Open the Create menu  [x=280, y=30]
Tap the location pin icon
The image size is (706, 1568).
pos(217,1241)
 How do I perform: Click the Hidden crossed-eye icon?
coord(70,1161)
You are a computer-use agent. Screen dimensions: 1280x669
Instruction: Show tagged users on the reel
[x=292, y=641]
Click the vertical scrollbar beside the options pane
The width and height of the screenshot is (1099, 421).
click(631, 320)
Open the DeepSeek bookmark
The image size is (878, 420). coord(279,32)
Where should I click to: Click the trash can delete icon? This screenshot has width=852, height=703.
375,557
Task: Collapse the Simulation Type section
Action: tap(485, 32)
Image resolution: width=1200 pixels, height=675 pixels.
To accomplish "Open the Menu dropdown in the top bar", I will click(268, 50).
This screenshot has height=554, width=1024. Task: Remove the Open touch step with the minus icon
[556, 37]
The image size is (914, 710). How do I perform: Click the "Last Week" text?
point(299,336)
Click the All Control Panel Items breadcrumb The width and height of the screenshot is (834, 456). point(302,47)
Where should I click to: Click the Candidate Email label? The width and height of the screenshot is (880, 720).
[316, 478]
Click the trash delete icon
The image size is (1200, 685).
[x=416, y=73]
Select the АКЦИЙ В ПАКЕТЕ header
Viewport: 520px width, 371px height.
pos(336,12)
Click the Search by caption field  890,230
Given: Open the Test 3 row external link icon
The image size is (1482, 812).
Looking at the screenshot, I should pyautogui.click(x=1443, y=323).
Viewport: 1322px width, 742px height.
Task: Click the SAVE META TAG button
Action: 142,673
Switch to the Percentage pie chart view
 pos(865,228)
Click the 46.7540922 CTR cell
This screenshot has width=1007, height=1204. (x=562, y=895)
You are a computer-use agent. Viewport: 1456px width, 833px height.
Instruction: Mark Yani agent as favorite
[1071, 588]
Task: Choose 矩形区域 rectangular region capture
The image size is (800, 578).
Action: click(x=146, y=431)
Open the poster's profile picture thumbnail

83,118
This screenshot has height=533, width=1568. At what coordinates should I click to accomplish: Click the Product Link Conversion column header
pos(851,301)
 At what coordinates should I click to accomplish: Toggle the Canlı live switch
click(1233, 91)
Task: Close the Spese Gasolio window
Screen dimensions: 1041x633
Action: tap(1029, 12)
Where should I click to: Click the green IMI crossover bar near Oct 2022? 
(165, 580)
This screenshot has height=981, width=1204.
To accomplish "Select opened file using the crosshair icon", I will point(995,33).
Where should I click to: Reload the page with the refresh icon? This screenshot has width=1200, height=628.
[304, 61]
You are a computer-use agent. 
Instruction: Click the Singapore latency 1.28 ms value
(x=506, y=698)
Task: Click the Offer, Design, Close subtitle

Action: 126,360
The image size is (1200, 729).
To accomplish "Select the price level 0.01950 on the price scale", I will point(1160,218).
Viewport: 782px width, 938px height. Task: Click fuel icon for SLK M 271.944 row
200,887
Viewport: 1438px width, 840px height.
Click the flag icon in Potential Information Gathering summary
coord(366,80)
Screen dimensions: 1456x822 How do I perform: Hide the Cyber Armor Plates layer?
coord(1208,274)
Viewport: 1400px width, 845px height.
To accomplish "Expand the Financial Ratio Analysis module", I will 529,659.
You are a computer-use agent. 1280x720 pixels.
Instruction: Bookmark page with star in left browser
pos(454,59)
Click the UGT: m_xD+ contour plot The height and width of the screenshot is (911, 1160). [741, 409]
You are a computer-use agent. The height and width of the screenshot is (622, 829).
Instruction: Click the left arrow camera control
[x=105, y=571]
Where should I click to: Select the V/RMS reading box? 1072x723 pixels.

--------

▸ What you have to do:
Each line from the beginning of the entries to the line with "Click the All" must be repeated exactly, with both end lines kept and no other lines given.

▸ Written response:
Open the Create menu  [x=280, y=30]
Tap the location pin icon
The image size is (706, 1568).
pos(217,1241)
 How do I perform: Click the Hidden crossed-eye icon?
coord(70,1161)
You are a computer-use agent. Screen dimensions: 1280x669
Instruction: Show tagged users on the reel
[x=292, y=641]
Click the vertical scrollbar beside the options pane
The width and height of the screenshot is (1099, 421).
click(631, 320)
Open the DeepSeek bookmark
The image size is (878, 420). coord(279,32)
Where should I click to: Click the trash can delete icon? This screenshot has width=852, height=703.
375,557
Task: Collapse the Simulation Type section
Action: tap(485, 32)
Image resolution: width=1200 pixels, height=675 pixels.
To accomplish "Open the Menu dropdown in the top bar", I will click(268, 50).
This screenshot has height=554, width=1024. Task: Remove the Open touch step with the minus icon
[556, 37]
The image size is (914, 710). How do I perform: Click the "Last Week" text?
point(299,336)
Click the All Control Panel Items breadcrumb The width and height of the screenshot is (834, 456). point(302,47)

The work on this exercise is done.